Columbia has moved to a local focus, ending its national branding campaign. It also stopped 10 construction projects totaling $300 million and canceled five acquisitions or joint ventures amounting to $240 million. An additional $200 million in construction projects are under review.
Also, as promised, Columbia is planning to divest itself of its home health operations and three of four Value Health units-a company it purchased for $1.1 billion this summer and soon afterward announced its intent to sell.
While Columbia is accomplishing most of what it set out to do in its action plan, the company is seeing its bottom line suffer. Last week, Columbia reported a 69% decrease in net income for the third quarter ended Sept. 30 to $97 million, or 16 cents per share, compared with net income of $311 million, or 46 cents per share, in the year-ago quarter. Revenues were flat at $4.6 billion (See story, p. 9).
Since the first federal raids, on its facilities in El Paso, Texas, March 19, the company has seen its stock price slide from $42.38 on March 19, to $34.19 July 16-the day of nationwide federal raids-to $35.94 July 25, and to a close of $28.25 on Oct. 31.
John Runningen, a healthcare analyst with Atlanta-based Cordova Capital, said he expects the next 100 days to be a lot more interesting than the previous 100.

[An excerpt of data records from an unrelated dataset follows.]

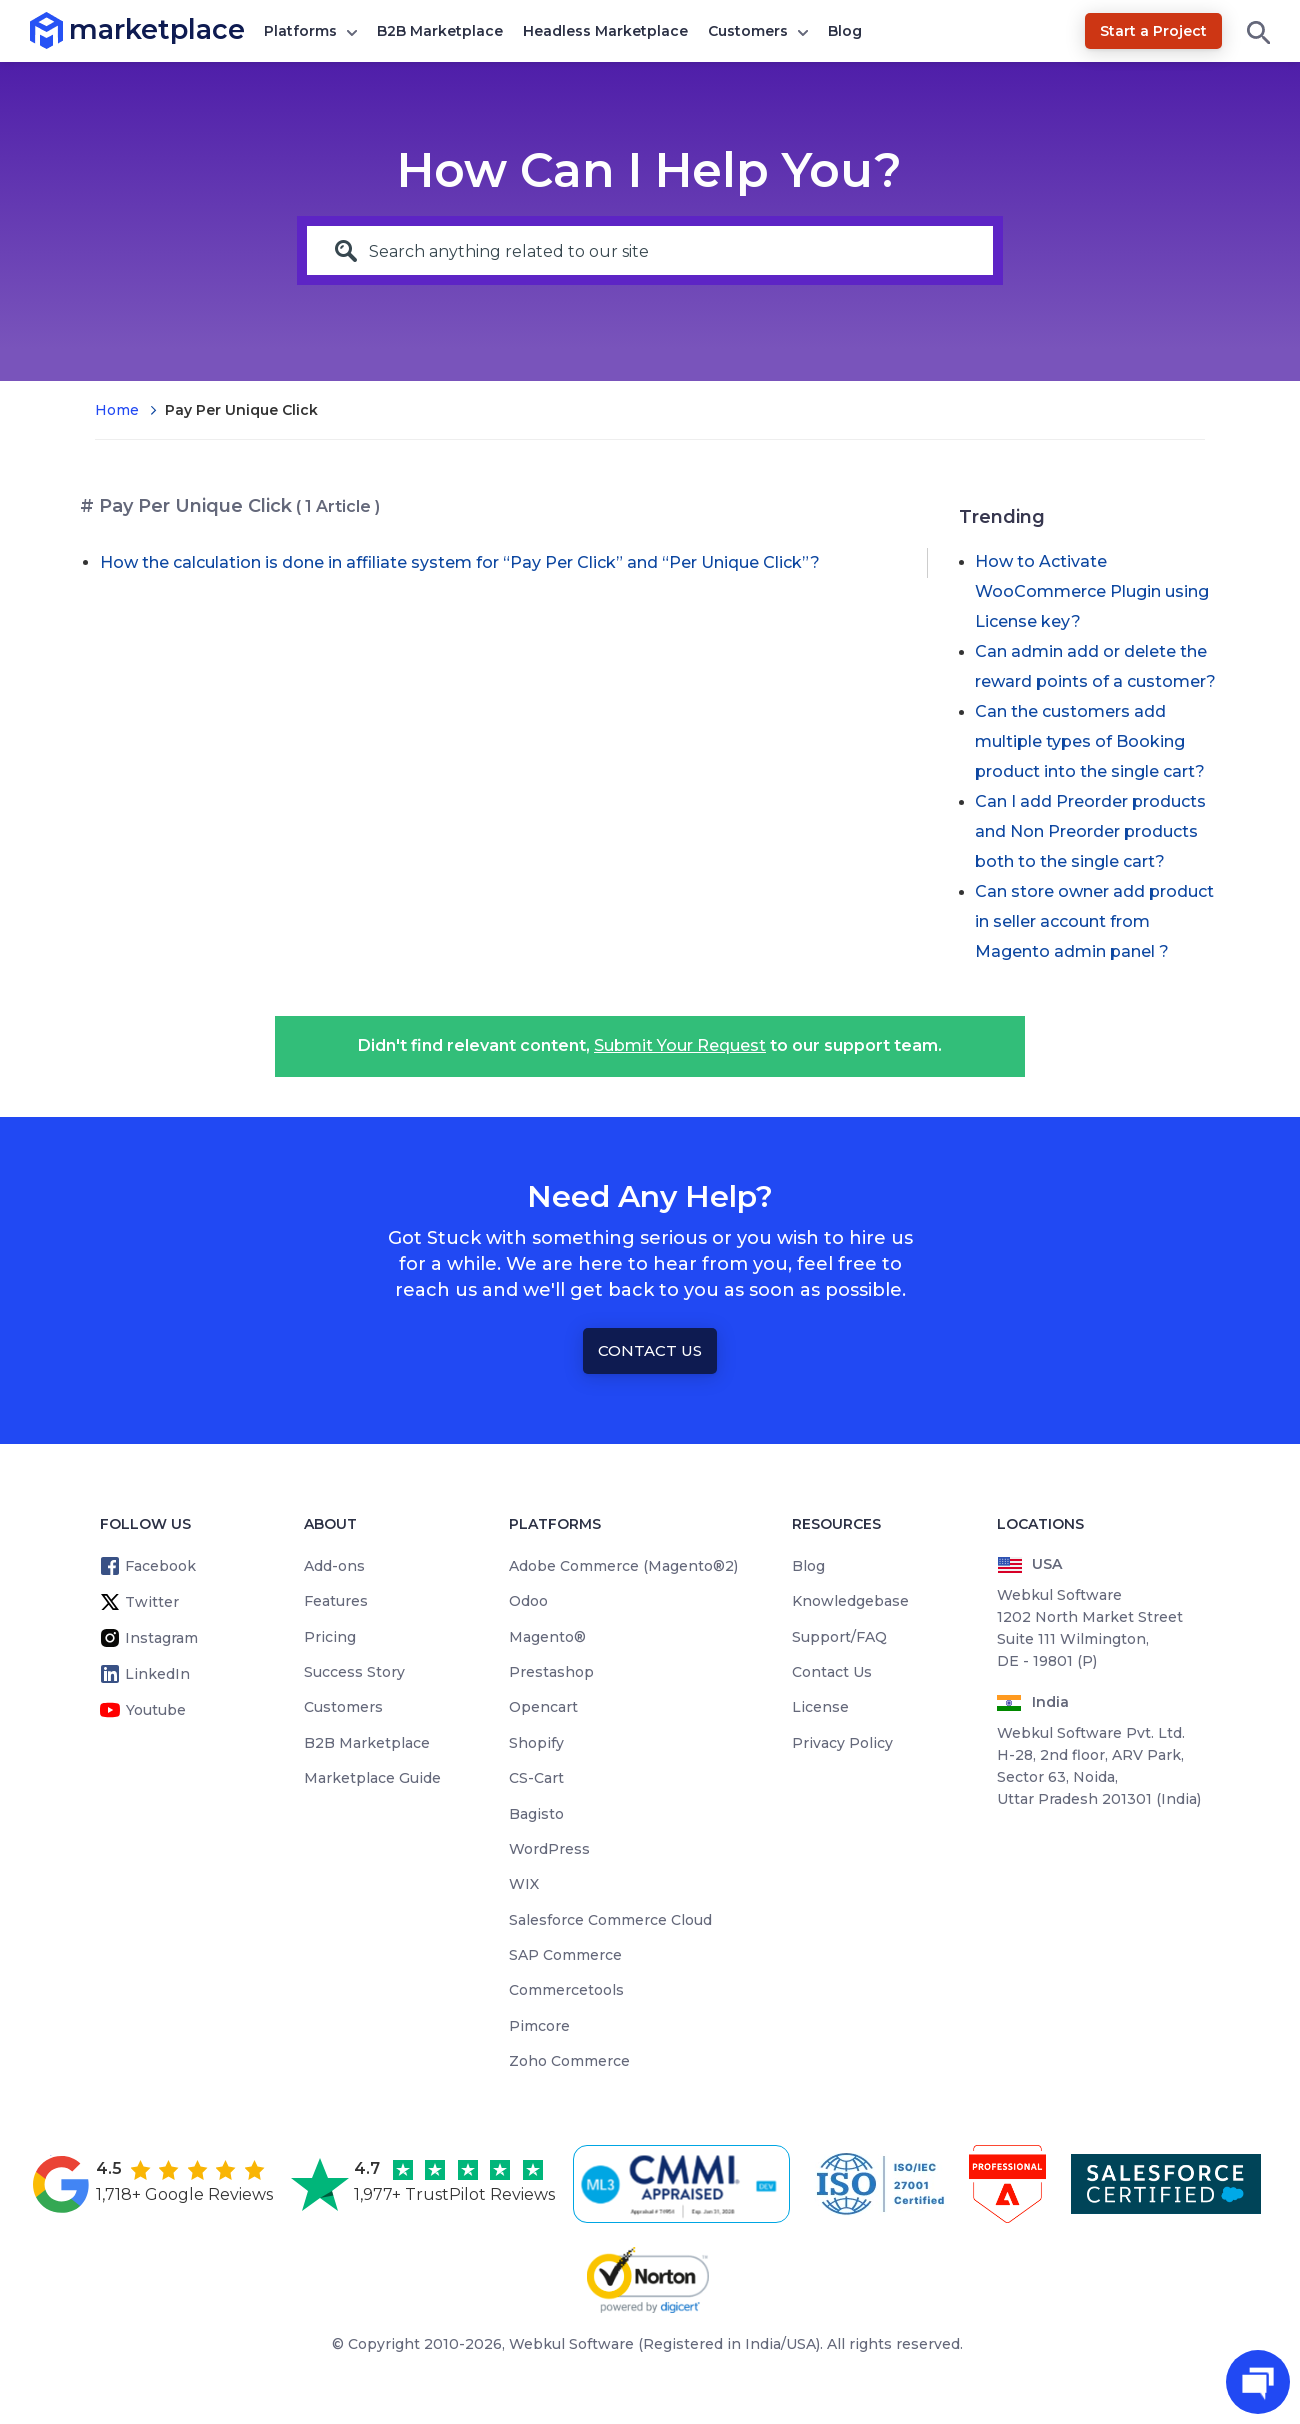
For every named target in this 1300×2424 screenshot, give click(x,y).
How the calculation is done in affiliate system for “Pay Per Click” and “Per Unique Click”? (460, 562)
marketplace (69, 29)
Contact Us (650, 1350)
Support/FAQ (839, 1637)
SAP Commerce (565, 1955)
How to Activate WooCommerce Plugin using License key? (1092, 591)
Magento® (547, 1637)
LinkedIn (157, 1674)
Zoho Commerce (569, 2061)
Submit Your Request (680, 1045)
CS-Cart (536, 1778)
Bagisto (536, 1814)
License (820, 1707)
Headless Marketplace (605, 31)
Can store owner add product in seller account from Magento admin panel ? (1094, 921)
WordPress (549, 1849)
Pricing (330, 1637)
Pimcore (539, 2026)
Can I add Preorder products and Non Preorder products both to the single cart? (1090, 831)
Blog (845, 31)
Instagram (161, 1638)
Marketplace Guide (372, 1778)
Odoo (528, 1601)
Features (336, 1601)
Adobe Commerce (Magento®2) (623, 1566)
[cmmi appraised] (685, 2184)
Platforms (300, 31)
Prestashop (551, 1672)
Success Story (354, 1672)
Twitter (152, 1602)
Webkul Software (571, 2344)
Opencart (543, 1707)
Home (117, 410)
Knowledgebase (850, 1601)
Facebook (160, 1566)
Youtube (156, 1710)
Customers (748, 31)
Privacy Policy (842, 1743)
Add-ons (334, 1566)
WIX (524, 1884)
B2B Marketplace (440, 31)
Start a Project (1153, 31)
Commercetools (566, 1990)
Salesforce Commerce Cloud (610, 1920)
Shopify (536, 1743)
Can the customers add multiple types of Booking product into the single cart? (1090, 741)
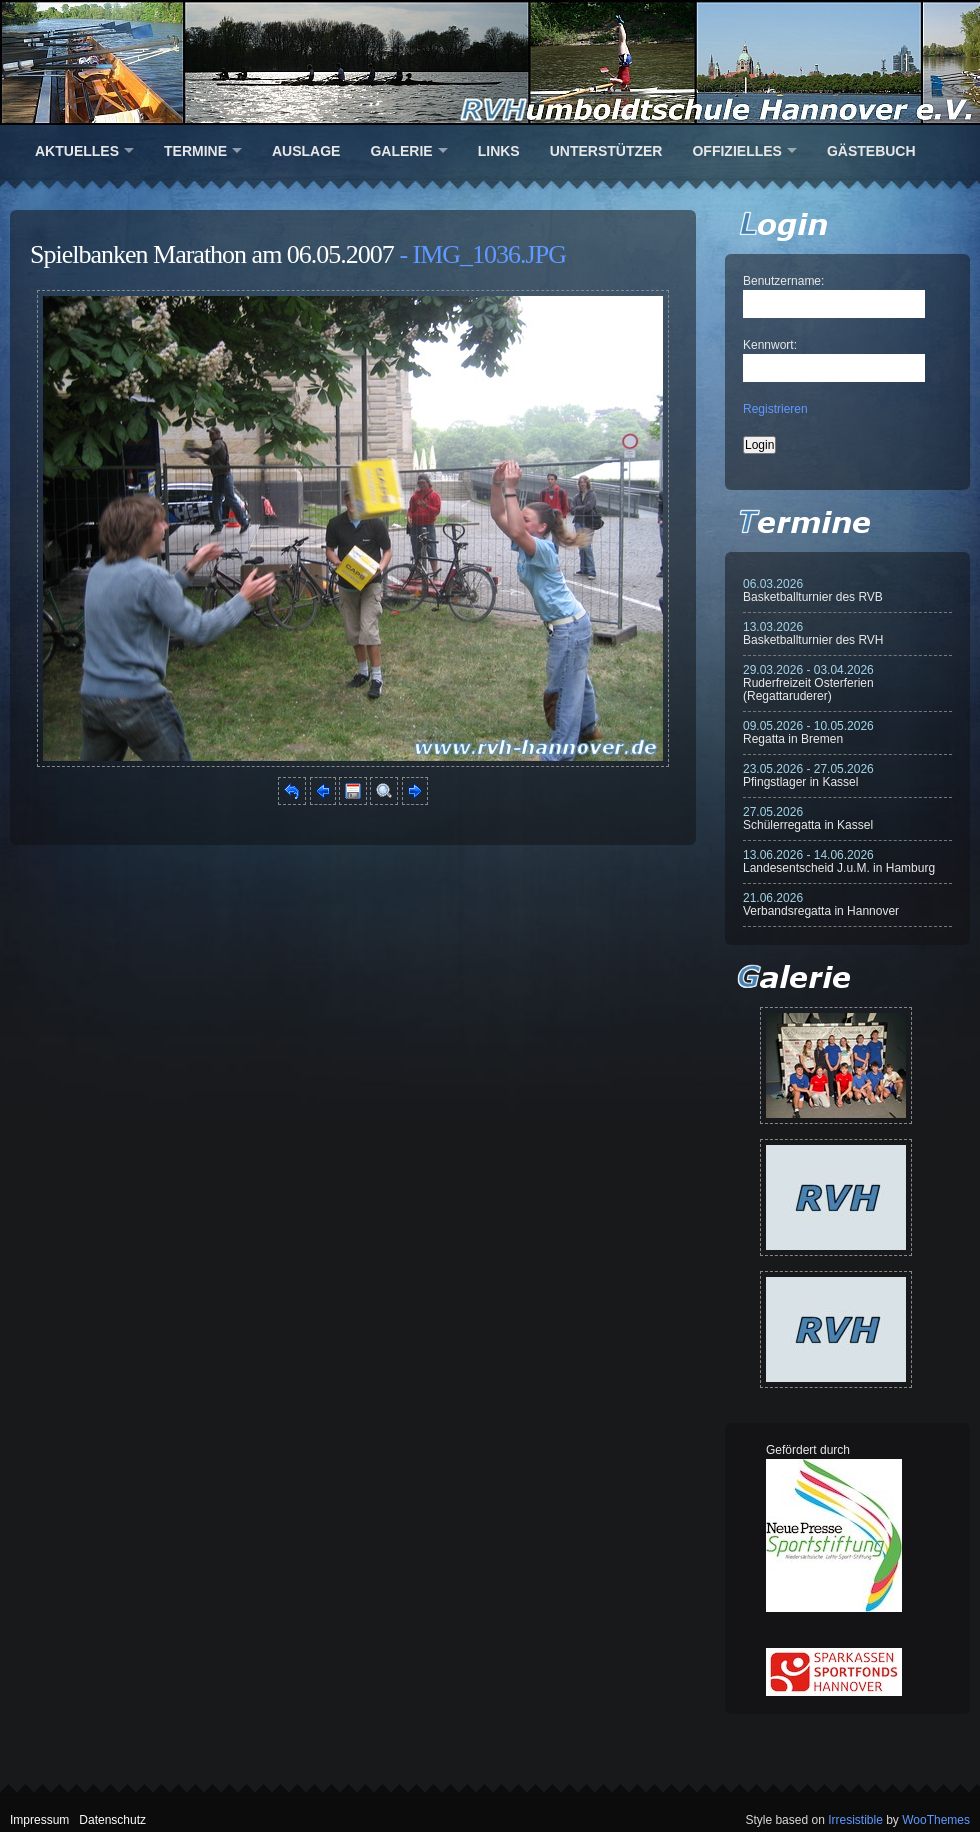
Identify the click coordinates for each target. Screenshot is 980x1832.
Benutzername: (783, 281)
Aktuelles (77, 151)
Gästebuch (871, 151)
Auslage (306, 151)
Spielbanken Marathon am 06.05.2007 (212, 254)
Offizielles (736, 151)
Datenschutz (112, 1820)
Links (499, 151)
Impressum (39, 1820)
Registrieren (775, 409)
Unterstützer (606, 151)
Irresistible (855, 1820)
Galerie (401, 151)
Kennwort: (770, 345)
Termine (195, 151)
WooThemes (936, 1820)
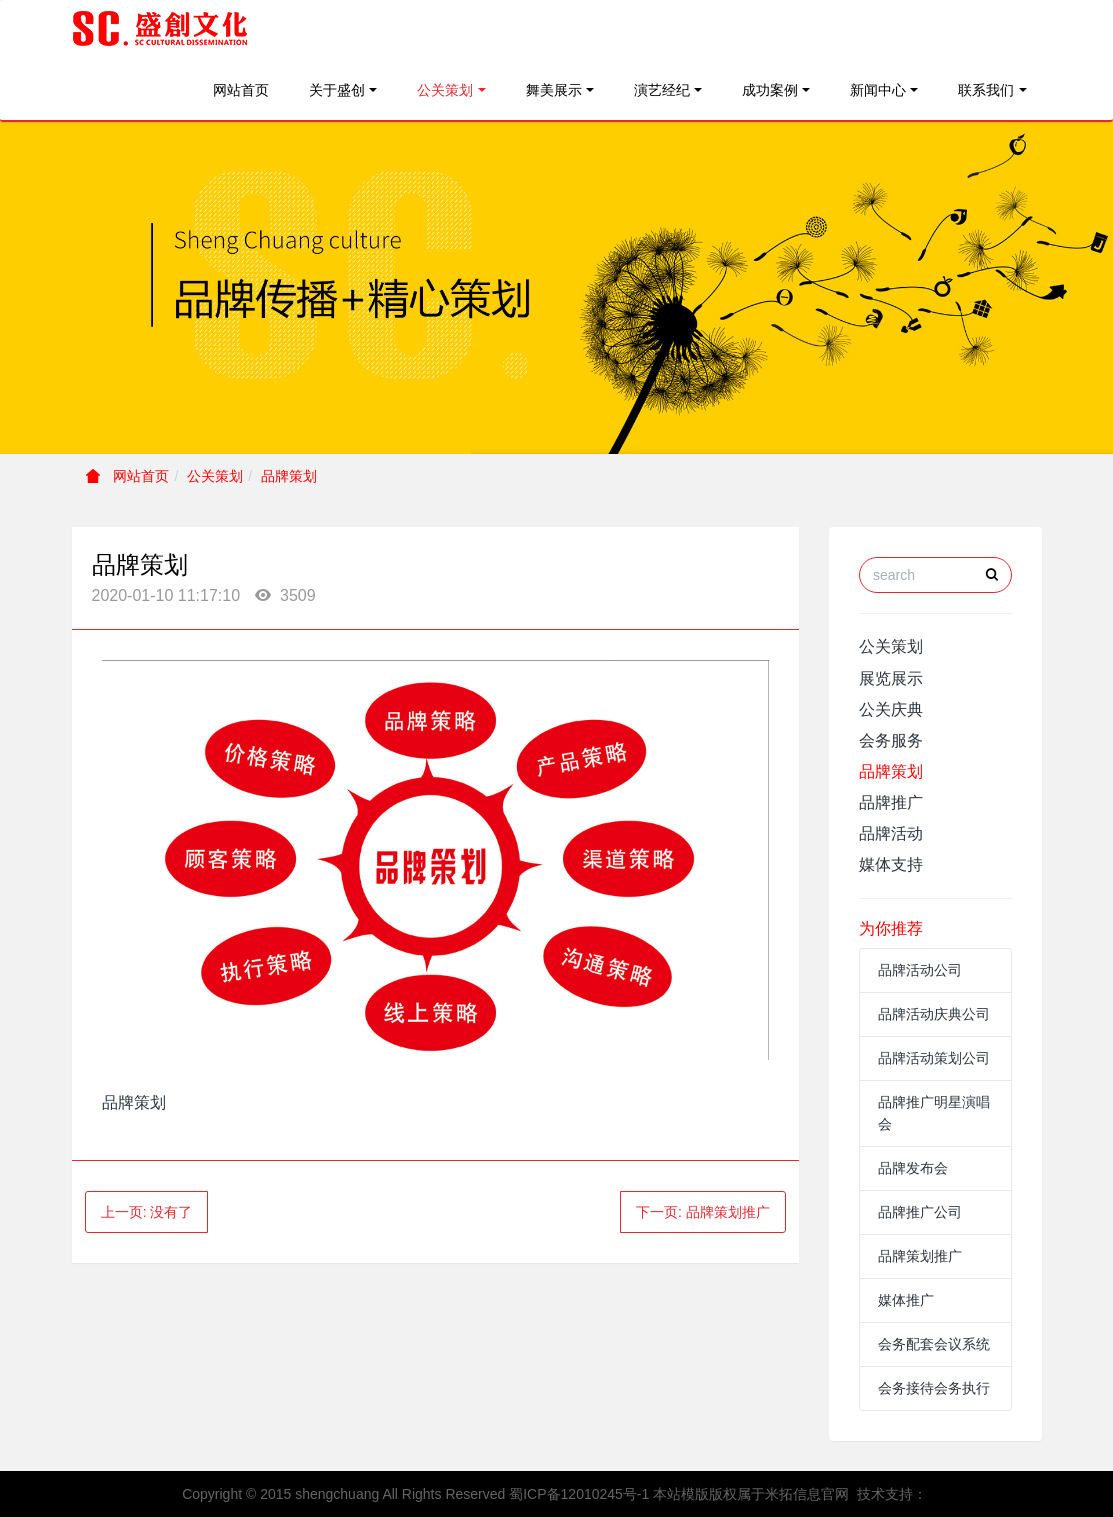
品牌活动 (891, 833)
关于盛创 (337, 90)
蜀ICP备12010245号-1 (579, 1494)
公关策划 (445, 90)
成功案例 (770, 90)
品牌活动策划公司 (934, 1058)
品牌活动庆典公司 (934, 1014)
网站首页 (241, 90)
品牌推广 (891, 802)
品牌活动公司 (920, 970)
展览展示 (891, 678)
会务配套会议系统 (934, 1344)
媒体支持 (891, 864)
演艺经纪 (662, 90)
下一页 (703, 1212)
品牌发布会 (913, 1168)
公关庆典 (891, 709)
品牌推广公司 (920, 1212)
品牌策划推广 (920, 1256)
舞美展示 (554, 90)
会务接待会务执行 (934, 1388)
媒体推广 (906, 1300)
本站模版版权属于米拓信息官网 (751, 1494)
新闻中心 (878, 90)
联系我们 (986, 90)
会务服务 (891, 740)
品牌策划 (289, 476)
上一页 (147, 1212)
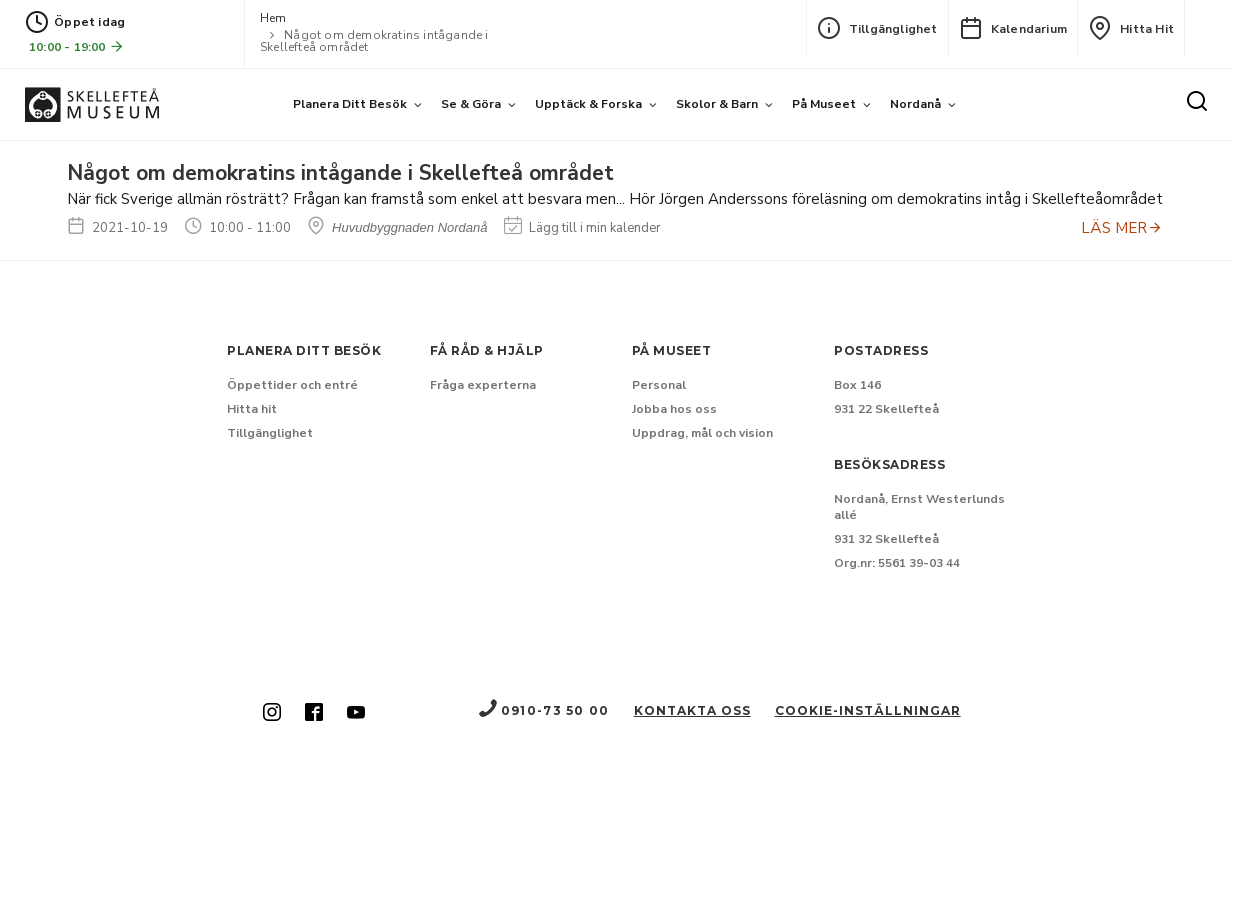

They have to be, Skolnick said, or Columbia will suffer even more. "I think they're hedging their bets and playing a massive game of controlling information," she said. "Patience is going to get cut short if something doesn't come out soon."
Several observers said Columbia will most likely change its name, and there is still a possibility the company will go private. They also expect Columbia to sell some of its hospitals, despite its protestations to the contrary. And the nation's largest healthcare company will eventually settle with the federal government if it is formally charged with illegal billing practices, they predicted.
Skolnick said Columbia needs to show where it will grow. Right now almost all the news is negative: the ongoing federal investigation, lower third-quarter earnings, deals being halted. The answer is growth, she said.
"It's going to take some fancy footwork to come out with a company that's growing," Skolnick said.